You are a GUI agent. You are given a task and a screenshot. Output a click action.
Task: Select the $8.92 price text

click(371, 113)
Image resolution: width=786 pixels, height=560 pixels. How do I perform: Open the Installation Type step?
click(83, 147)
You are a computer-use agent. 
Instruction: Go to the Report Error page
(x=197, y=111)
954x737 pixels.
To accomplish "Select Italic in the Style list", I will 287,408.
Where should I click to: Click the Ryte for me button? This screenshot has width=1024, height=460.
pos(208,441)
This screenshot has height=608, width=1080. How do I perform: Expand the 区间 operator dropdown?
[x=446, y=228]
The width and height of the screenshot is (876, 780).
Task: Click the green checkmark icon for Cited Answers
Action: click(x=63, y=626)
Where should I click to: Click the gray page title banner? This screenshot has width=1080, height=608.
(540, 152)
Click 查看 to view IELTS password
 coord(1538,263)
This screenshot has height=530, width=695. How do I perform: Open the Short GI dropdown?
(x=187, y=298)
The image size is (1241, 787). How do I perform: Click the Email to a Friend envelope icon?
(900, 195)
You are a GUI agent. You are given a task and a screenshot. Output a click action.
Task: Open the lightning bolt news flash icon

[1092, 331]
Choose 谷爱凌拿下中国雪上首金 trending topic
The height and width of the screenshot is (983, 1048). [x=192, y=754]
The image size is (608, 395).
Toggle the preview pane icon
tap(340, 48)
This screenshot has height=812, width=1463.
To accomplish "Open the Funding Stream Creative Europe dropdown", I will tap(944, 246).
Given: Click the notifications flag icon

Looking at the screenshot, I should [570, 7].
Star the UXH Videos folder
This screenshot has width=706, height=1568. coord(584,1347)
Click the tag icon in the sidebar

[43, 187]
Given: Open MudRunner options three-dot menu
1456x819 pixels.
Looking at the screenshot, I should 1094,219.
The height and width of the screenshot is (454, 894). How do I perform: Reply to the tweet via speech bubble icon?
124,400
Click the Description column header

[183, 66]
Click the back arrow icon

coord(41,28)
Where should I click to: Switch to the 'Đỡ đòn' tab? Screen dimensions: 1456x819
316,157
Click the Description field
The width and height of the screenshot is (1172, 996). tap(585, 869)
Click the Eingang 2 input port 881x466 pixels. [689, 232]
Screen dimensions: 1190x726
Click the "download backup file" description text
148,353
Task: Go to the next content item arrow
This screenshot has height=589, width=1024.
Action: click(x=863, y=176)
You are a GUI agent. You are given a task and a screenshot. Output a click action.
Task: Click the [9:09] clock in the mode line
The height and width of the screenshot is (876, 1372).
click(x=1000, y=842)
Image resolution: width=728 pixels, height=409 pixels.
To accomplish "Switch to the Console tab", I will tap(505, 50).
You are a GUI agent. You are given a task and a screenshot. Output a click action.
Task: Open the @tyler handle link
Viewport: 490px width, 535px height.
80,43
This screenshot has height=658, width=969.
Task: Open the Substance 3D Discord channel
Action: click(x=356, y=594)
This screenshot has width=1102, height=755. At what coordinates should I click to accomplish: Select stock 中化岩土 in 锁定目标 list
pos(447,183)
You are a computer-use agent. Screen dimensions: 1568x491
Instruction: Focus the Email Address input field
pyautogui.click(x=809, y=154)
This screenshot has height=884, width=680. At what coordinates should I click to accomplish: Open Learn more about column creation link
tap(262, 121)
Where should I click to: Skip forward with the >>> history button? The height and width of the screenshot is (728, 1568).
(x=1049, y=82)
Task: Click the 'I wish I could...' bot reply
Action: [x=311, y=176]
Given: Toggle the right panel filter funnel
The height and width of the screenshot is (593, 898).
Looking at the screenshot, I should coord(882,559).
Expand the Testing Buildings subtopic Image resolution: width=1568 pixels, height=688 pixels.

=-=-=-=-=

## [EXERCISE REQUIREMENTS]
Please reproduce all of the material exactly.

## [RESPONSE FOR THIS EXERCISE]
You are a GUI agent. You are given a task and a screenshot. Output a click action.
Task: Select the $8.92 price text

click(371, 113)
Image resolution: width=786 pixels, height=560 pixels. How do I perform: Open the Installation Type step?
click(83, 147)
You are a computer-use agent. 
Instruction: Go to the Report Error page
(x=197, y=111)
954x737 pixels.
To accomplish "Select Italic in the Style list", I will 287,408.
Where should I click to: Click the Ryte for me button? This screenshot has width=1024, height=460.
pos(208,441)
This screenshot has height=608, width=1080. How do I perform: Expand the 区间 operator dropdown?
[x=446, y=228]
The width and height of the screenshot is (876, 780).
Task: Click the green checkmark icon for Cited Answers
Action: click(x=63, y=626)
Where should I click to: Click the gray page title banner? This screenshot has width=1080, height=608.
(540, 152)
Click 查看 to view IELTS password
 coord(1538,263)
This screenshot has height=530, width=695. How do I perform: Open the Short GI dropdown?
(x=187, y=298)
The image size is (1241, 787). How do I perform: Click the Email to a Friend envelope icon?
(900, 195)
You are a GUI agent. You are given a task and a screenshot. Output a click action.
Task: Open the lightning bolt news flash icon

[1092, 331]
Choose 谷爱凌拿下中国雪上首金 trending topic
The height and width of the screenshot is (983, 1048). [x=192, y=754]
The image size is (608, 395).
Toggle the preview pane icon
tap(340, 48)
This screenshot has height=812, width=1463.
To accomplish "Open the Funding Stream Creative Europe dropdown", I will tap(944, 246).
Given: Click the notifications flag icon

Looking at the screenshot, I should [570, 7].
Star the UXH Videos folder
This screenshot has width=706, height=1568. coord(584,1347)
Click the tag icon in the sidebar

[43, 187]
Given: Open MudRunner options three-dot menu
1456x819 pixels.
Looking at the screenshot, I should 1094,219.
The height and width of the screenshot is (454, 894). How do I perform: Reply to the tweet via speech bubble icon?
124,400
Click the Description column header

[183, 66]
Click the back arrow icon

coord(41,28)
Where should I click to: Switch to the 'Đỡ đòn' tab? Screen dimensions: 1456x819
316,157
Click the Description field
The width and height of the screenshot is (1172, 996). tap(585, 869)
Click the Eingang 2 input port 881x466 pixels. [689, 232]
Screen dimensions: 1190x726
Click the "download backup file" description text
148,353
Task: Go to the next content item arrow
This screenshot has height=589, width=1024.
Action: click(x=863, y=176)
You are a GUI agent. You are given a task and a screenshot. Output a click action.
Task: Click the [9:09] clock in the mode line
The height and width of the screenshot is (876, 1372).
click(x=1000, y=842)
Image resolution: width=728 pixels, height=409 pixels.
To accomplish "Switch to the Console tab", I will tap(505, 50).
You are a GUI agent. You are given a task and a screenshot. Output a click action.
Task: Open the @tyler handle link
Viewport: 490px width, 535px height.
80,43
This screenshot has height=658, width=969.
Task: Open the Substance 3D Discord channel
Action: click(x=356, y=594)
This screenshot has width=1102, height=755. At what coordinates should I click to accomplish: Select stock 中化岩土 in 锁定目标 list
pos(447,183)
You are a computer-use agent. Screen dimensions: 1568x491
Instruction: Focus the Email Address input field
pyautogui.click(x=809, y=154)
This screenshot has height=884, width=680. At what coordinates should I click to accomplish: Open Learn more about column creation link
tap(262, 121)
Where should I click to: Skip forward with the >>> history button? The height and width of the screenshot is (728, 1568).
(x=1049, y=82)
Task: Click the 'I wish I could...' bot reply
Action: [x=311, y=176]
Given: Toggle the right panel filter funnel
The height and width of the screenshot is (593, 898).
Looking at the screenshot, I should coord(882,559).
Expand the Testing Buildings subtopic Image resolution: width=1568 pixels, height=688 pixels.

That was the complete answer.